--- Excerpted records Enclosed Below ---
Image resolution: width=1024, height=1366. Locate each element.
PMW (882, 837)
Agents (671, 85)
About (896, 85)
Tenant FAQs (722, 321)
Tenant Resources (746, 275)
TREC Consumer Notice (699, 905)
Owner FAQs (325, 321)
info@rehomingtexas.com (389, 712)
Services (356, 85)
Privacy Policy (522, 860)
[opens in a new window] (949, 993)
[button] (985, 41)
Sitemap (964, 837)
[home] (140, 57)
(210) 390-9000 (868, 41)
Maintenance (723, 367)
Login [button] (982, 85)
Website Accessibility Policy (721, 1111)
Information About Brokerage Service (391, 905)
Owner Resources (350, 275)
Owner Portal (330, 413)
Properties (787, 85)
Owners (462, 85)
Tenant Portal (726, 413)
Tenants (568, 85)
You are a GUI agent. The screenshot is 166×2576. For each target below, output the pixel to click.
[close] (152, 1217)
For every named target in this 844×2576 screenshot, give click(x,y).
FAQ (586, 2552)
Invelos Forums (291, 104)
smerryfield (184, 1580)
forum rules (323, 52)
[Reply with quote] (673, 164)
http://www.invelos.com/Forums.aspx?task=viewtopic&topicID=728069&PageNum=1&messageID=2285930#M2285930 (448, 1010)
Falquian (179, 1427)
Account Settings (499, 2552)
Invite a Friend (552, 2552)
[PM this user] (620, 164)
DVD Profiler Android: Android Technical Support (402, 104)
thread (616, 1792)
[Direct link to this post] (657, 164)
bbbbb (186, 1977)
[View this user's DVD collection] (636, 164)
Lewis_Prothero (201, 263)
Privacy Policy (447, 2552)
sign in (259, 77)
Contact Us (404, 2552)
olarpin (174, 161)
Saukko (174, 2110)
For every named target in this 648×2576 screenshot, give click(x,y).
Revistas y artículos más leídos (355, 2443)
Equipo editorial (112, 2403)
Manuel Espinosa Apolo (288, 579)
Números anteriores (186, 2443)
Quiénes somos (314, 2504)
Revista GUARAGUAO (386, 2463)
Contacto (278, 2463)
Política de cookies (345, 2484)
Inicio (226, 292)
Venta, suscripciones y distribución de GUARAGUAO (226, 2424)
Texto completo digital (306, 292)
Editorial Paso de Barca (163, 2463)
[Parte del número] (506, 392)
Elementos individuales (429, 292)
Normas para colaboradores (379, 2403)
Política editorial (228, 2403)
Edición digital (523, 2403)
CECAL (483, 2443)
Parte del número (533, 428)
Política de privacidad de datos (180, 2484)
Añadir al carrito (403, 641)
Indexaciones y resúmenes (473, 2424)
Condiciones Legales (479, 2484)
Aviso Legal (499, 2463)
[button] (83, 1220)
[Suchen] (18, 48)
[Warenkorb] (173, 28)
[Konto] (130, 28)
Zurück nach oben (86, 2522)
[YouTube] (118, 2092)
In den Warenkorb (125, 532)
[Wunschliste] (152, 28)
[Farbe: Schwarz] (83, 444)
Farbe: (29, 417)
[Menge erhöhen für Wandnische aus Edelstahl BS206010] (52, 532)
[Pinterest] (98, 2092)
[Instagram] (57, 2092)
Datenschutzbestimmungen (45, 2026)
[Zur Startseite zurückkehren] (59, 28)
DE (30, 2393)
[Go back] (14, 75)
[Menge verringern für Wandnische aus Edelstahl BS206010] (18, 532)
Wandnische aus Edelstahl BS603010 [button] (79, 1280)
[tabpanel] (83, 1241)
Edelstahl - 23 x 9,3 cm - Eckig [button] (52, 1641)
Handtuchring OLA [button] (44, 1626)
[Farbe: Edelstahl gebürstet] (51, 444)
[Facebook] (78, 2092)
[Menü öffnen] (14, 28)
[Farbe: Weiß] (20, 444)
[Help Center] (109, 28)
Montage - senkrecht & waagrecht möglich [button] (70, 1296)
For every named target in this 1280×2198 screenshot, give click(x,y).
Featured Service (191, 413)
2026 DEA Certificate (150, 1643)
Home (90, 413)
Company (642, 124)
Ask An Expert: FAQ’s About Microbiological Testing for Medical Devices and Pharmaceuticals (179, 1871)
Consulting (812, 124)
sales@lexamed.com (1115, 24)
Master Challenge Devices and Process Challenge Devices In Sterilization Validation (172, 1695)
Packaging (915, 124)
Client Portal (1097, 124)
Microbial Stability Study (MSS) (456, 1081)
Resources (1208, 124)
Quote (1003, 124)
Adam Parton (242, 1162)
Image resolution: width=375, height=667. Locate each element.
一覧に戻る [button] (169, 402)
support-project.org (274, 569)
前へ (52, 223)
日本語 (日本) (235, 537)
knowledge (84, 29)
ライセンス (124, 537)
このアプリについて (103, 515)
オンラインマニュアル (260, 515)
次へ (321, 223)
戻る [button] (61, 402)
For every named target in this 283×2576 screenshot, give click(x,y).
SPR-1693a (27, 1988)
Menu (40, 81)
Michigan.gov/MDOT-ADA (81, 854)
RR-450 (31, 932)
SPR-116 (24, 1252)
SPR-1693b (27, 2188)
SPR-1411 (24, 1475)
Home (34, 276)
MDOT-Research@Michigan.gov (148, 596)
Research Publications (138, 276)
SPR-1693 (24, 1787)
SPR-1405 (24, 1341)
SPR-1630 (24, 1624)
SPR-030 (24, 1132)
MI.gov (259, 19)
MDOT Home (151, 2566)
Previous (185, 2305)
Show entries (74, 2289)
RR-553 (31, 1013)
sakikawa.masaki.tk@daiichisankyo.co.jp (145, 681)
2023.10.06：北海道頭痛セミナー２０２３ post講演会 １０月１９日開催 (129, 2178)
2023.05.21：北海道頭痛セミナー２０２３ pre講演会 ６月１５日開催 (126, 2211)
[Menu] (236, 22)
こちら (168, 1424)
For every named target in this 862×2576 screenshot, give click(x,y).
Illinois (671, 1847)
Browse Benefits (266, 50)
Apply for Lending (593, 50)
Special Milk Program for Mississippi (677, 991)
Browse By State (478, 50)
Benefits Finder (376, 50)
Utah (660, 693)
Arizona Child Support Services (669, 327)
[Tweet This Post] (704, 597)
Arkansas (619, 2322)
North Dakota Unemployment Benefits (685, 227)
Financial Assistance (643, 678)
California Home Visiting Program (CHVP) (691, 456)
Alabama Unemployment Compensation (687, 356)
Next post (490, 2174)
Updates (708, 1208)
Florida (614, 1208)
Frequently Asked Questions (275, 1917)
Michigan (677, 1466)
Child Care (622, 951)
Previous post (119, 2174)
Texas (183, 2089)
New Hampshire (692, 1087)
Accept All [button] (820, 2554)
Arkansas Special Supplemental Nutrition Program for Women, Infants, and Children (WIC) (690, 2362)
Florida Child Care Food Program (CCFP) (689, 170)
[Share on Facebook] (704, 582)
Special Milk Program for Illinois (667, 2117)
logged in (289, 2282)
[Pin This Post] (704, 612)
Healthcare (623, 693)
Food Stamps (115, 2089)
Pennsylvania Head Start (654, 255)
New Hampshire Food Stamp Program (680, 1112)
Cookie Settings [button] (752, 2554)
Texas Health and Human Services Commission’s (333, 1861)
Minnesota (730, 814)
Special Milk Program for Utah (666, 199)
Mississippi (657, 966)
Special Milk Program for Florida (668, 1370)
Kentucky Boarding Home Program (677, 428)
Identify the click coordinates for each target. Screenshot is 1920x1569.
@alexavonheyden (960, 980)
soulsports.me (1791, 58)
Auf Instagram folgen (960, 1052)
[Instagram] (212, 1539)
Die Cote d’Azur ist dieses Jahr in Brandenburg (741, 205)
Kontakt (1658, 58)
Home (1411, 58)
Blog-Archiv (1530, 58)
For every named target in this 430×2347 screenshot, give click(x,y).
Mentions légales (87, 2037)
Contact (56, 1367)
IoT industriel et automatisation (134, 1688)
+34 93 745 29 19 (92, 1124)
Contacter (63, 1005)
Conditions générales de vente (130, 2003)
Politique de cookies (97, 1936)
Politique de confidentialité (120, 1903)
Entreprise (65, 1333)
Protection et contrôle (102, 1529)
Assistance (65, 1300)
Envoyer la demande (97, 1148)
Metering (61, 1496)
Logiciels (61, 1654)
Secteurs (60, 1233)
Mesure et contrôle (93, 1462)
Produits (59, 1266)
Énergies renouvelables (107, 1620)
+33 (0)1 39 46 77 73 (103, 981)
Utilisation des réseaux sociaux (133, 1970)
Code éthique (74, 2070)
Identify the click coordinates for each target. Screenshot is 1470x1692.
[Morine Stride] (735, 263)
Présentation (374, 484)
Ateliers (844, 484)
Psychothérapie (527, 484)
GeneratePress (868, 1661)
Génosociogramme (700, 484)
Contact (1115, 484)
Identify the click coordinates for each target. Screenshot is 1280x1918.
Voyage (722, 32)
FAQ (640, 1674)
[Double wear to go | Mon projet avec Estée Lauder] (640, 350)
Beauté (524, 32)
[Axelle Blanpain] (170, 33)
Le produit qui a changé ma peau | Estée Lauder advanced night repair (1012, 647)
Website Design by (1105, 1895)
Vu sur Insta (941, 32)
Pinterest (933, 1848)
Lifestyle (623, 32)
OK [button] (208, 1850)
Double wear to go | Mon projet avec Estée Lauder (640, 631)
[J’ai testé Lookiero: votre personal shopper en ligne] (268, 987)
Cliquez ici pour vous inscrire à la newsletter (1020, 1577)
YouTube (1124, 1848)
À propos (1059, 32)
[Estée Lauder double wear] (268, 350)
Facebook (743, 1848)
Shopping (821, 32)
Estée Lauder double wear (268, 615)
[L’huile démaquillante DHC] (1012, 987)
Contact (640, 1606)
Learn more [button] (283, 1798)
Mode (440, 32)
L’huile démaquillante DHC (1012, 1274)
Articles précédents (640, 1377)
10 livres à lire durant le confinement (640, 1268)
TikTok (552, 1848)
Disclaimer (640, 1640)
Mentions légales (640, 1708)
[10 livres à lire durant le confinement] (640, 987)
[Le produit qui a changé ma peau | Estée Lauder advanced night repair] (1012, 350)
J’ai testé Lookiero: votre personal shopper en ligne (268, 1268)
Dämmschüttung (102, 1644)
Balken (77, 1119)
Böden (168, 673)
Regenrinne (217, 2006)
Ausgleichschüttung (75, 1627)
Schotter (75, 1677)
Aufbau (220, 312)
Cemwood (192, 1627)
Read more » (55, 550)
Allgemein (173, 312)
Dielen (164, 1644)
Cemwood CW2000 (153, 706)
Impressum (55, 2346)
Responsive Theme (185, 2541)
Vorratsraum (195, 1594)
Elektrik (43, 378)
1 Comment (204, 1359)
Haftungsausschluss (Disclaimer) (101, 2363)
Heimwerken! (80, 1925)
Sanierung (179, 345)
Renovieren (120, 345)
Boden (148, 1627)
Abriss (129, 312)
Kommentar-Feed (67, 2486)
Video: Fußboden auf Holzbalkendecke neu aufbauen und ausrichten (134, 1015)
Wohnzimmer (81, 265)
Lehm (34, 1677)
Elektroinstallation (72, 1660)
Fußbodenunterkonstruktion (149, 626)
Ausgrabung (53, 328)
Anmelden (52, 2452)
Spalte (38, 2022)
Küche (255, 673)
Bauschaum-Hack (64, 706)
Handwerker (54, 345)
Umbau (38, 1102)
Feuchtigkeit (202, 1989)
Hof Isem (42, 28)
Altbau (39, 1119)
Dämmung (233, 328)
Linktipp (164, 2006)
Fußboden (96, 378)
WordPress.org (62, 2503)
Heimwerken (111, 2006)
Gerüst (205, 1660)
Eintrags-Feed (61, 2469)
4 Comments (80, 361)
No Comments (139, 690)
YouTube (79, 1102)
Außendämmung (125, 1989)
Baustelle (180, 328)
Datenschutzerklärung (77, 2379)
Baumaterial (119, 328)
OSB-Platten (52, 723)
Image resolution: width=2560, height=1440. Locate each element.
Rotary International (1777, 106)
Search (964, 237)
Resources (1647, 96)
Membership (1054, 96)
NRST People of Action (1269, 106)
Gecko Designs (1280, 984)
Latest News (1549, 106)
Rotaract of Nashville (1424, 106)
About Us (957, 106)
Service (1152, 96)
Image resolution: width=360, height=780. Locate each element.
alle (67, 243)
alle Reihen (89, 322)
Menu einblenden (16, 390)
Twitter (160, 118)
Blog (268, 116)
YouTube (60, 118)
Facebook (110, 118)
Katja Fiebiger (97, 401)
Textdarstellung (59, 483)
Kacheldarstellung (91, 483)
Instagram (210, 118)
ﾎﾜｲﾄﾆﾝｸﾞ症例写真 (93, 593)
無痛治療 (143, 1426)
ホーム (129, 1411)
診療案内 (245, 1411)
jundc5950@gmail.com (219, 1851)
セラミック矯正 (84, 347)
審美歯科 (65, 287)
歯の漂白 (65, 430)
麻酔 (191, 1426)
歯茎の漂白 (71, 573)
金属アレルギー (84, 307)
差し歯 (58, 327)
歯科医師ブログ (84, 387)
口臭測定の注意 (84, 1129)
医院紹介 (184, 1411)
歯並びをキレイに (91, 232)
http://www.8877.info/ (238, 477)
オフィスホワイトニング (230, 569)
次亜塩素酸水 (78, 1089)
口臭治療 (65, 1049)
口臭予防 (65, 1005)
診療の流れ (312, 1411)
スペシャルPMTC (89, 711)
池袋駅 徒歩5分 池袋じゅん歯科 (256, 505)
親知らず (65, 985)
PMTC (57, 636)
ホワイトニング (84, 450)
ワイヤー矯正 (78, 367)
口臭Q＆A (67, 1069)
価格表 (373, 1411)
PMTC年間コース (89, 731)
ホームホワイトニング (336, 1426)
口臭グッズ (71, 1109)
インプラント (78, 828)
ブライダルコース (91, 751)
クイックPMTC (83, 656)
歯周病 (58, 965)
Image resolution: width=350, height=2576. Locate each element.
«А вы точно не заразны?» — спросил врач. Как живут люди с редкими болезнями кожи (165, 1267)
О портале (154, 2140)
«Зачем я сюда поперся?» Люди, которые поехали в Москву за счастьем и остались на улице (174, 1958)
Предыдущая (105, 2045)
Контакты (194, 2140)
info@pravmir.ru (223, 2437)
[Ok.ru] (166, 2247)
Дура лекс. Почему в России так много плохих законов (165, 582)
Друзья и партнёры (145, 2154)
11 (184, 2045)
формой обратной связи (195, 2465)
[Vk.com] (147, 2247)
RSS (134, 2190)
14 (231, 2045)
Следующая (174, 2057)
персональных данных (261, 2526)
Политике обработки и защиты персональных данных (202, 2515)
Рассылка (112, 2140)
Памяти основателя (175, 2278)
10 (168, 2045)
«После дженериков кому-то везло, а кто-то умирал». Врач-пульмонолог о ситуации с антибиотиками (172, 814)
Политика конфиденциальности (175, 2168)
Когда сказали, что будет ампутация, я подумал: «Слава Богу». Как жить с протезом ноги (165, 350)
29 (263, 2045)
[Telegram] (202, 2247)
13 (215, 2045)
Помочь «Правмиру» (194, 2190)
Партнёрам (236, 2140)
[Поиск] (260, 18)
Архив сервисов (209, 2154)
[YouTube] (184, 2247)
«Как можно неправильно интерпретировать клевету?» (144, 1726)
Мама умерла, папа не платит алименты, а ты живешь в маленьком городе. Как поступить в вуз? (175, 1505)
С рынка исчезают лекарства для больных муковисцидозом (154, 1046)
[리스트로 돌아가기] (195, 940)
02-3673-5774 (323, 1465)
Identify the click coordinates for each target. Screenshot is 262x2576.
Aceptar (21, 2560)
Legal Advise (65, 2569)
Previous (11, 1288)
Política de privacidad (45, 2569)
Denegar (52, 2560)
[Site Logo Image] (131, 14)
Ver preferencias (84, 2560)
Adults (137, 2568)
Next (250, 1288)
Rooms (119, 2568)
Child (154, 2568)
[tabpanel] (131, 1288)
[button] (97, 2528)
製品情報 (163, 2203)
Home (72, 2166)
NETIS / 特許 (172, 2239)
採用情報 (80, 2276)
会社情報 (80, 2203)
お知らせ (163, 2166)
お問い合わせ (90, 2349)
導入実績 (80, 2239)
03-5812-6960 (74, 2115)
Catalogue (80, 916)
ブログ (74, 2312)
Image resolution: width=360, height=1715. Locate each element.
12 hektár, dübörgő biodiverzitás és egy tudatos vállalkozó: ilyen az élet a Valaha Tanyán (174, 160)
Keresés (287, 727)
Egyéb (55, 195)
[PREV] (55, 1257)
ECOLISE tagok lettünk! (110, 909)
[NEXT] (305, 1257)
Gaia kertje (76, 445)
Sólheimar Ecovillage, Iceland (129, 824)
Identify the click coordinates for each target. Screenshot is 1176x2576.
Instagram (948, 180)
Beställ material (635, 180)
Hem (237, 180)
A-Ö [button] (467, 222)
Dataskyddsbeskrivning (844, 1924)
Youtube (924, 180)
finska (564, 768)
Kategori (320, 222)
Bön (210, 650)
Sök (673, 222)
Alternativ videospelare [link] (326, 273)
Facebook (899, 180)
--- End of Enclosed Excerpted records ---
About this task — Copy out every line of the material above that contains the string "Services".

Answer box —
Services (356, 85)
Arizona Child Support Services (669, 327)
Texas Health and Human Services Commission’s (333, 1861)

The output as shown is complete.